Scranton town, South Carolina – Racial and ethnic composition Note: the US Census treats Hispanic/Latino as an ethnic category. This table excludes Latinos from the racial categories and assigns them to a separate category. Hispanics/Latinos may be of any race.
| Race / Ethnicity (NH = Non-Hispanic) | Pop 2000 | Pop 2010 | Pop 2020 | % 2000 | % 2010 | % 2020 |
|---|---|---|---|---|---|---|
| White alone (NH) | 393 | 364 | 277 | 41.72% | 39.06% | 42.75% |
| Black or African American alone (NH) | 526 | 543 | 344 | 55.84% | 58.26% | 53.09% |
| Native American or Alaska Native alone (NH) | 3 | 3 | 0 | 0.32% | 0.32% | 0.00% |
| Asian alone (NH) | 0 | 1 | 1 | 0.00% | 0.11% | 0.15% |
| Native Hawaiian or Pacific Islander alone (NH) | 0 | 0 | 0 | 0.00% | 0.00% | 0.00% |
| Other race alone (NH) | 0 | 0 | 4 | 0.00% | 0.00% | 0.62% |
| Mixed race or Multiracial (NH) | 9 | 5 | 14 | 0.96% | 0.54% | 2.16% |
| Hispanic or Latino (any race) | 11 | 16 | 8 | 1.17% | 1.72% | 1.23% |
| Total | 942 | 932 | 648 | 100.00% | 100.00% | 100.00% |

===2000 census===
As of the census of 2000, there were 942 people, 314 households, and 226 families residing in the town. The population density was 1,132.0 PD/sqmi. There were 347 housing units at an average density of 417.0 /sqmi. The racial makeup of the town was 42.36% White, 56.05% African American, 0.32% Native American, 0.32% from other races, and 0.96% from two or more races. Hispanic or Latino of any race were 1.17% of the population.

There were 314 households, out of which 35.4% had children under the age of 18 living with them, 42.7% were married couples living together, 25.2% had a female householder with no husband present, and 28.0% were non-families. 24.5% of all households were made up of individuals, and 8.3% had someone living alone who was 65 years of age or older. The average household size was 2.53 and the average family size was 2.97.

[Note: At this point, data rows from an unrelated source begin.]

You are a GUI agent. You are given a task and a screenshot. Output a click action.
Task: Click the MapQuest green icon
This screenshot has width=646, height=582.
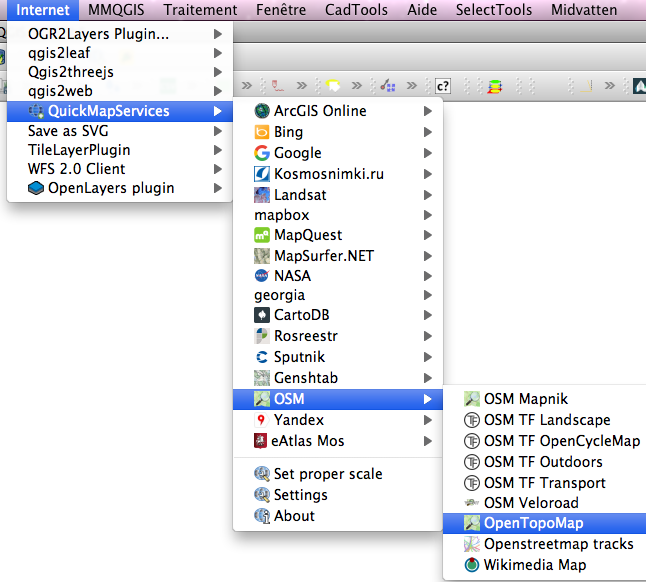(x=262, y=235)
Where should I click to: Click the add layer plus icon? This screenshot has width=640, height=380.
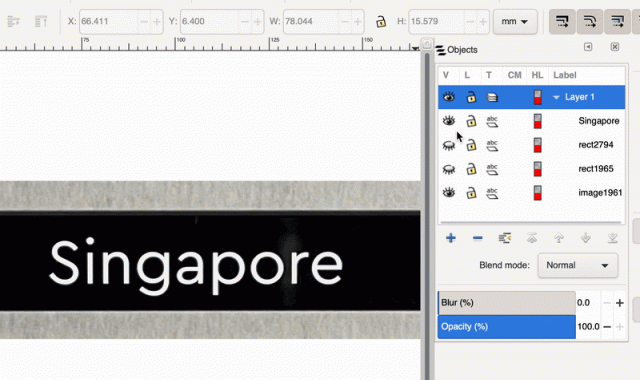tap(451, 238)
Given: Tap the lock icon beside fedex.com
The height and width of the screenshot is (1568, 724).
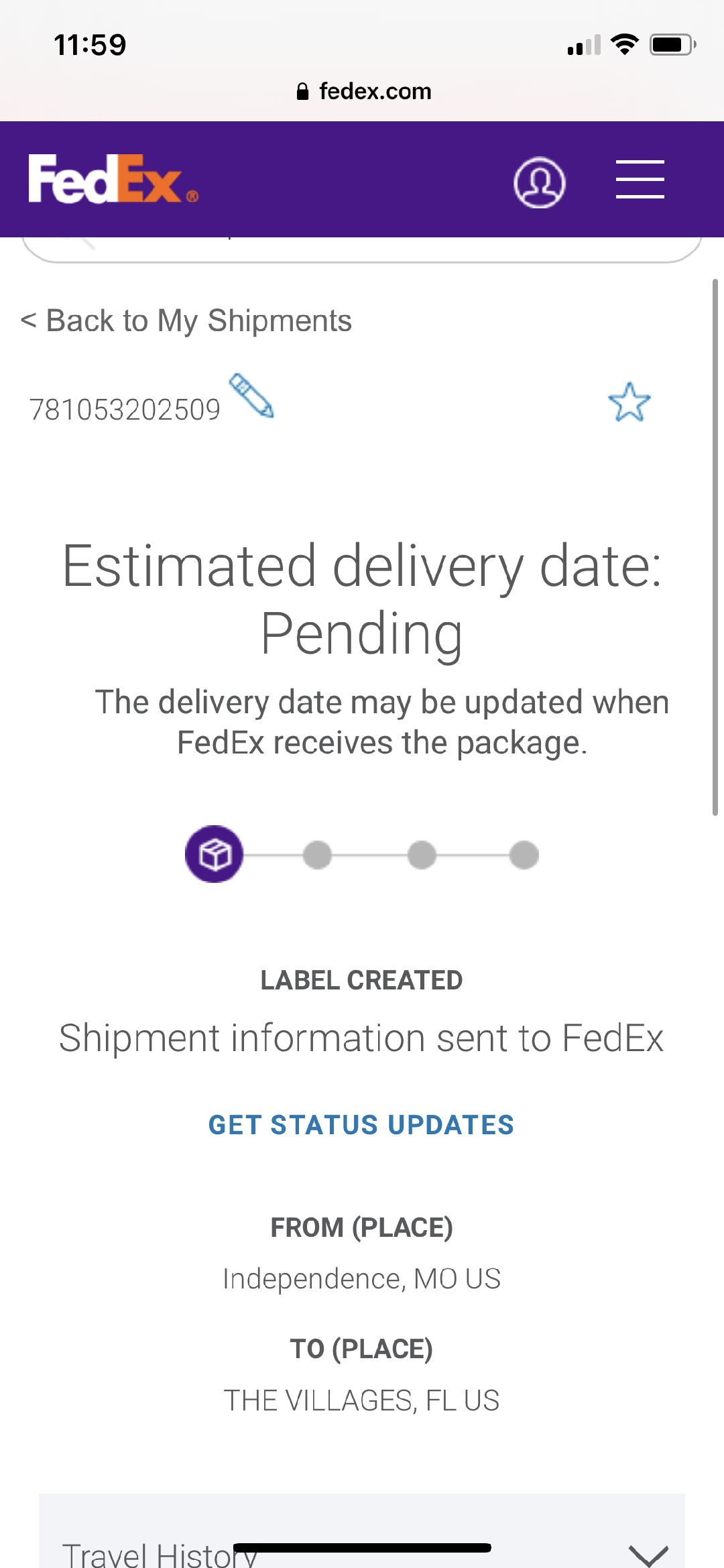Looking at the screenshot, I should click(302, 91).
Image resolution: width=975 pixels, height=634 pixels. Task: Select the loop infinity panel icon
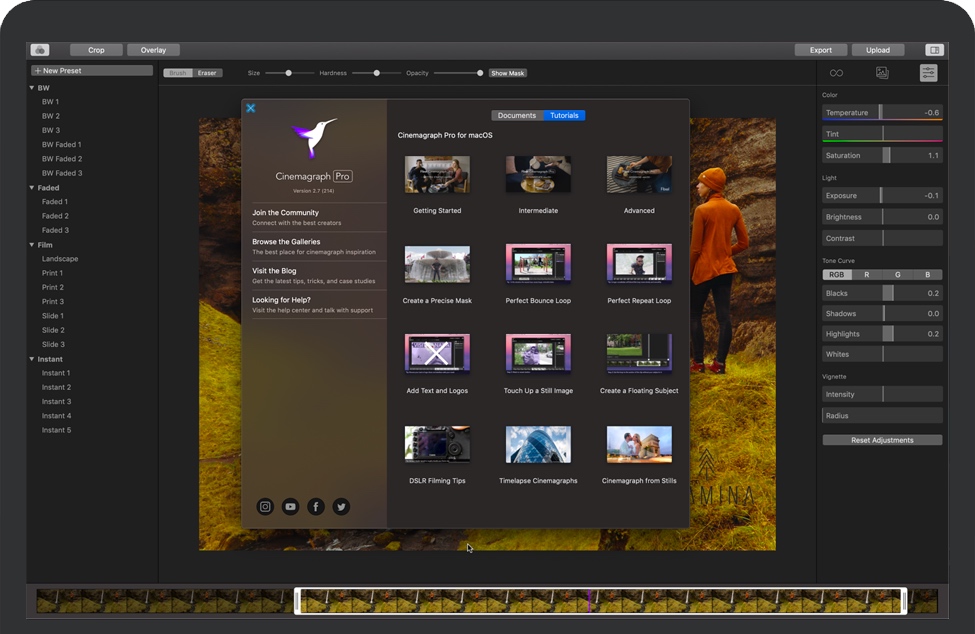pos(836,73)
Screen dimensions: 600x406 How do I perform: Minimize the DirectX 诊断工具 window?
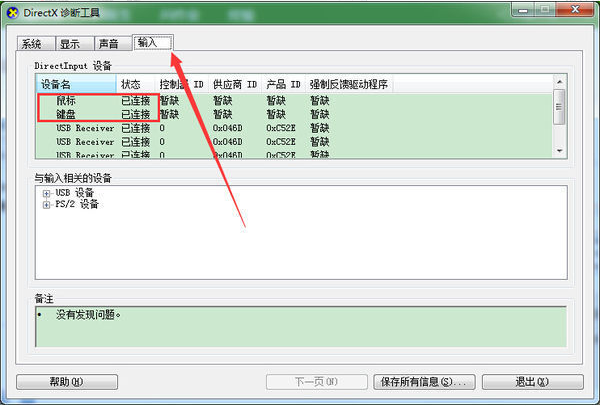521,9
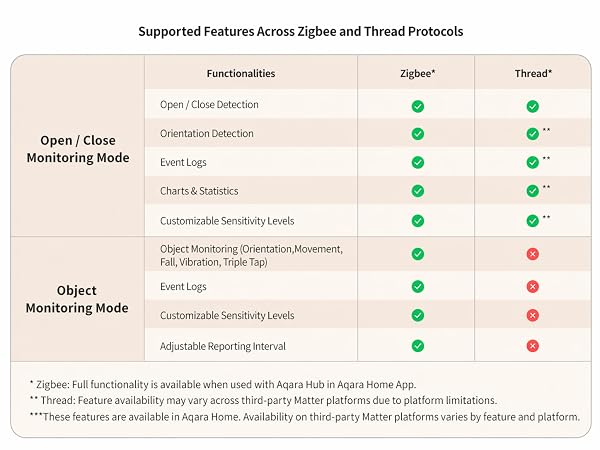This screenshot has width=600, height=450.
Task: Click the Adjustable Reporting Interval text
Action: coord(223,346)
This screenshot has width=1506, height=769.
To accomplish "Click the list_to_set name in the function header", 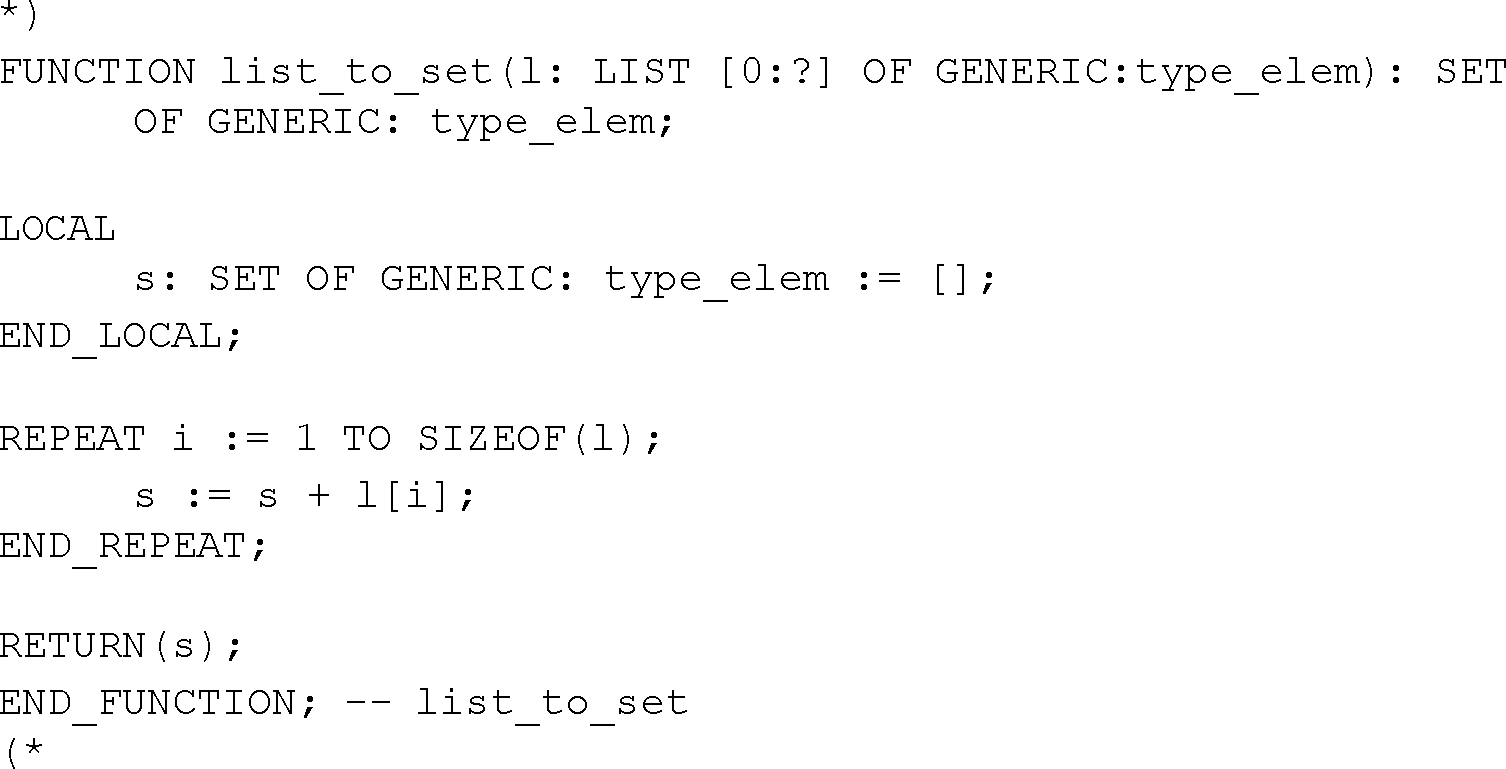I will pos(355,72).
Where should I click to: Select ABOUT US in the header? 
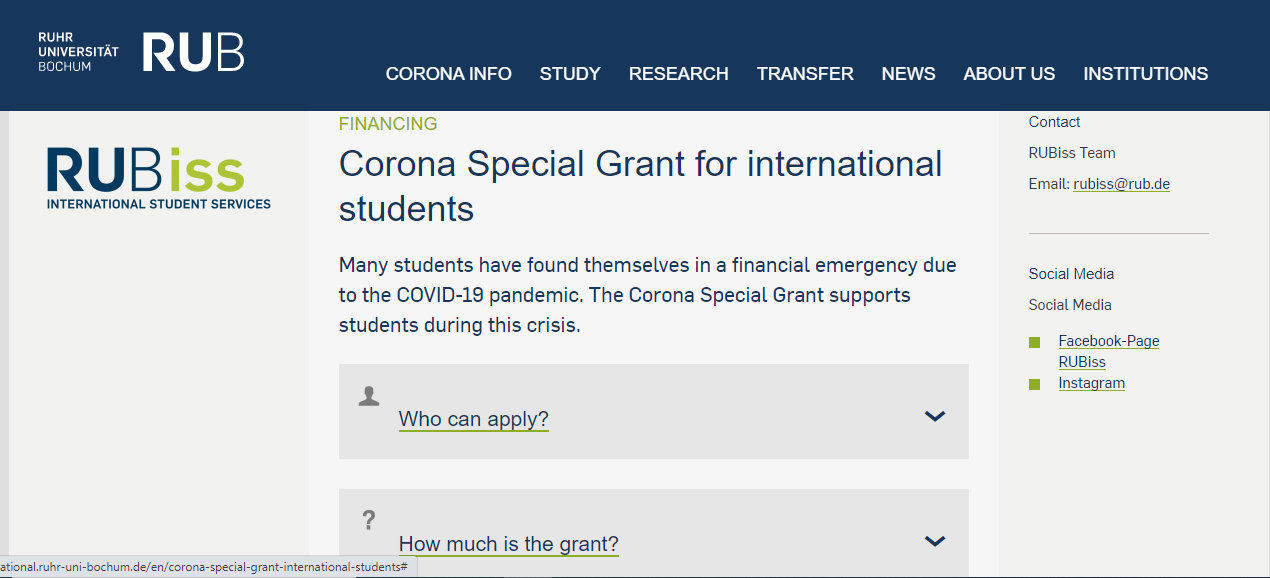coord(1009,74)
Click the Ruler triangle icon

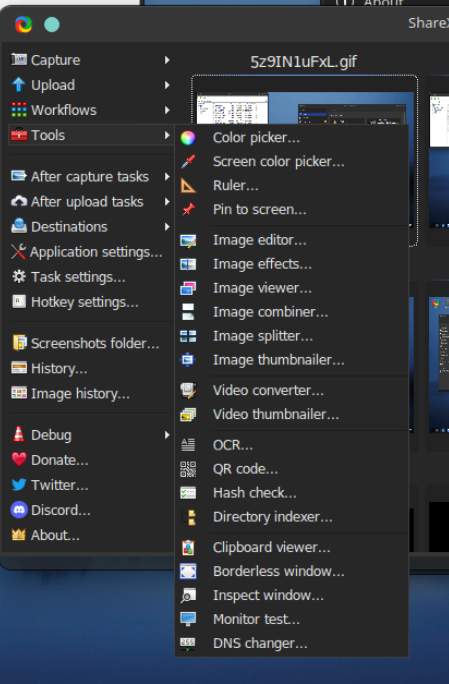point(188,186)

In the town, the population was spread out, with 23.2% under the age of 18, 7.6% from 18 to 24, 25.5% from 25 to 44, 21.8% from 45 to 64, and 21.9% who were 65 years of age or older. The median age was 40 years. For every 100 females, there were 82.9 males. For every 100 females age 18 and over, there were 82.1 males.

The median income for a household in the town was $24,605, and the median income for a family was $27,292. Males had a median income of $25,600 versus $19,118 for females. The per capita income for the town was $13,094. About 23.1% of families and 25.8% of the population were below the poverty line, including 31.0% of those under age 18 and 19.1% of those age 65 or over.